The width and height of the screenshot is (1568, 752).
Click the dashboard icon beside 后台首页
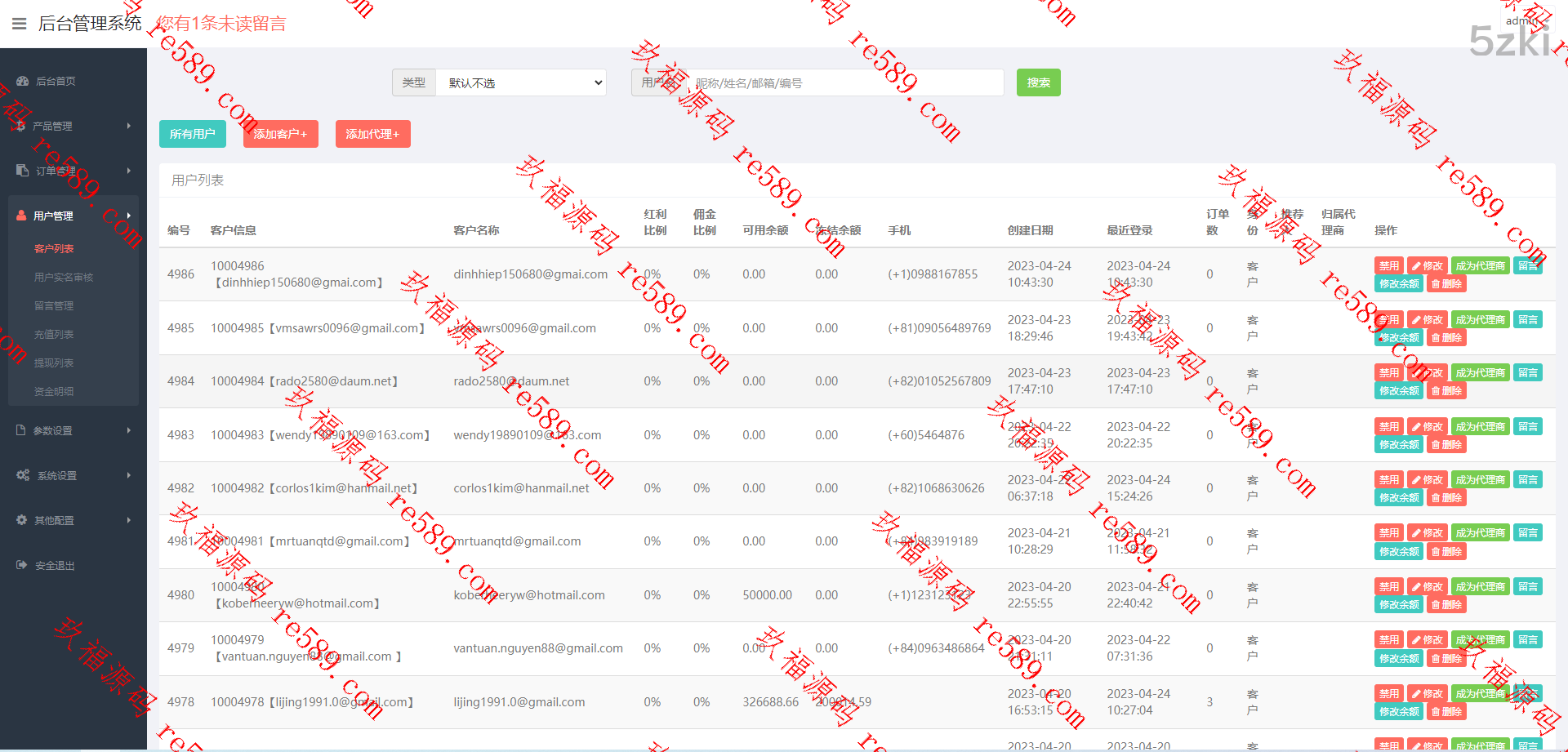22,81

...

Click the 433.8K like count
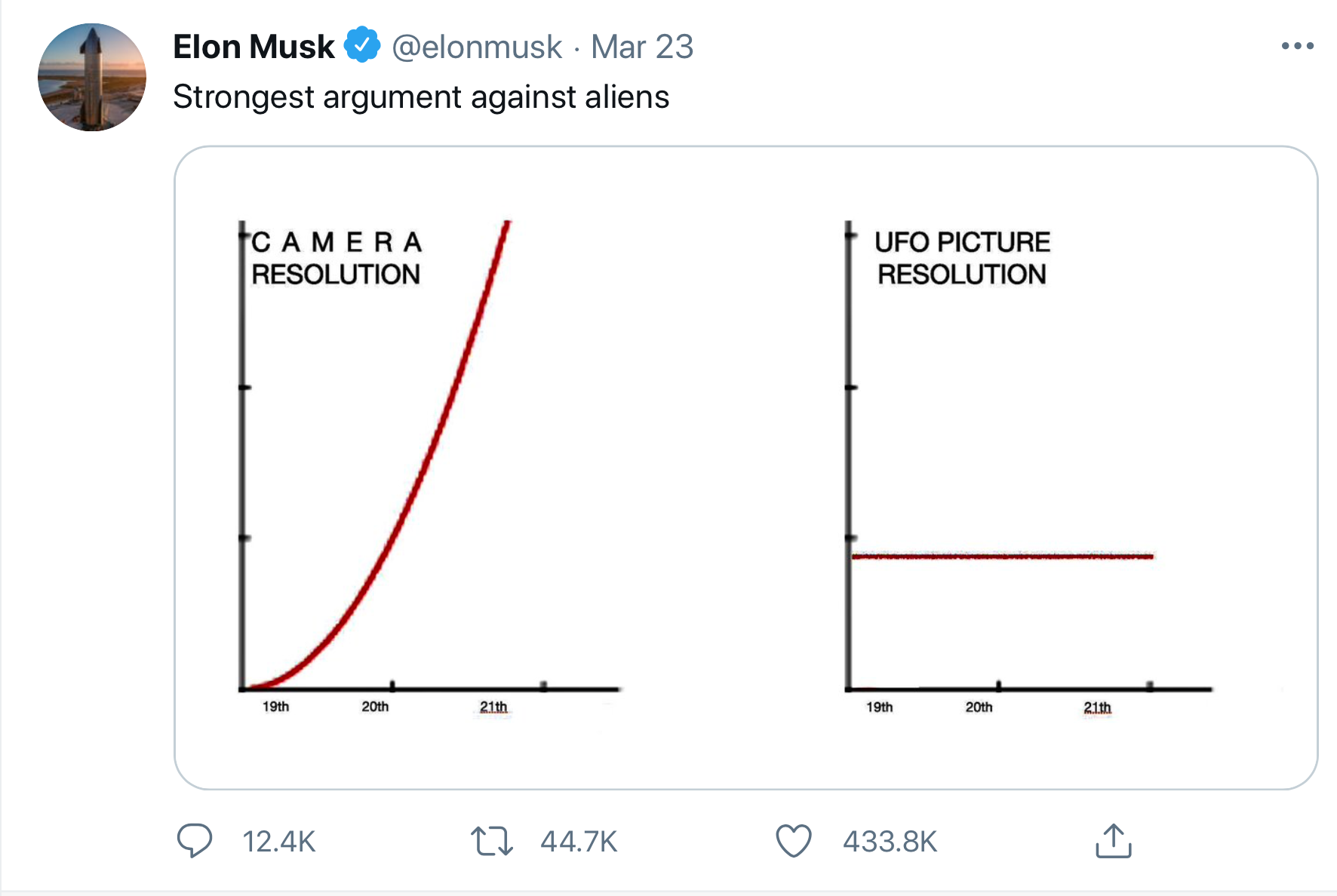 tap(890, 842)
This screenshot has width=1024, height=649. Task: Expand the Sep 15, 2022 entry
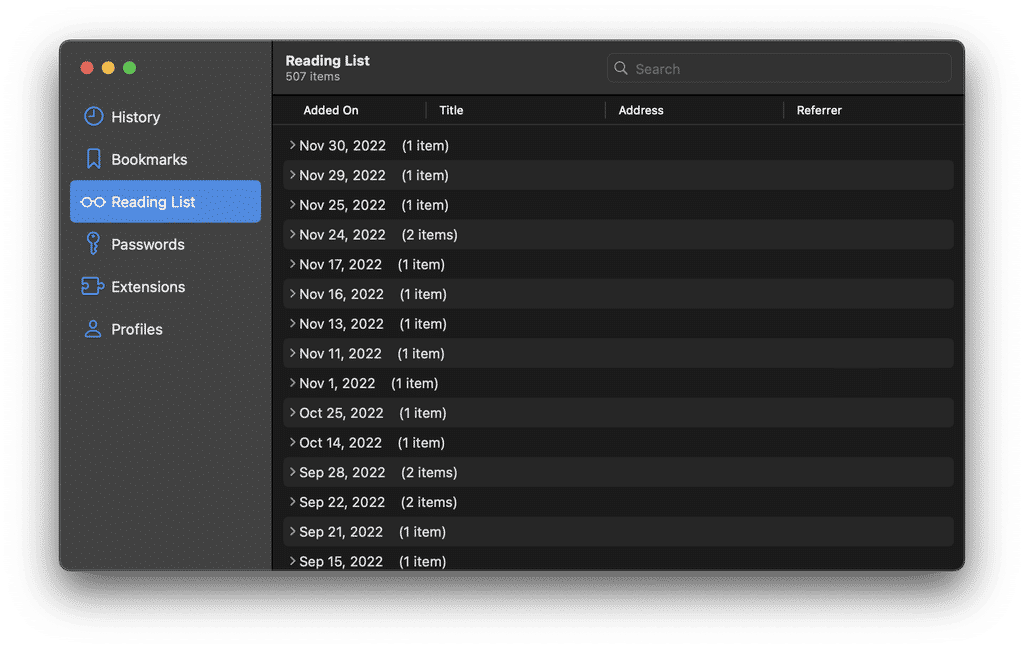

▶ Task to carry out: Using the material above, transcribe exactly the lines from the one holding "Click the 433.8K like count" to the one holding "This screenshot has", both ends kept. Do not carry over any pictures.

▶ Answer section:
Click the 433.8K like count
 tap(890, 842)
This screenshot has width=1024, height=649. Task: Expand the Sep 15, 2022 entry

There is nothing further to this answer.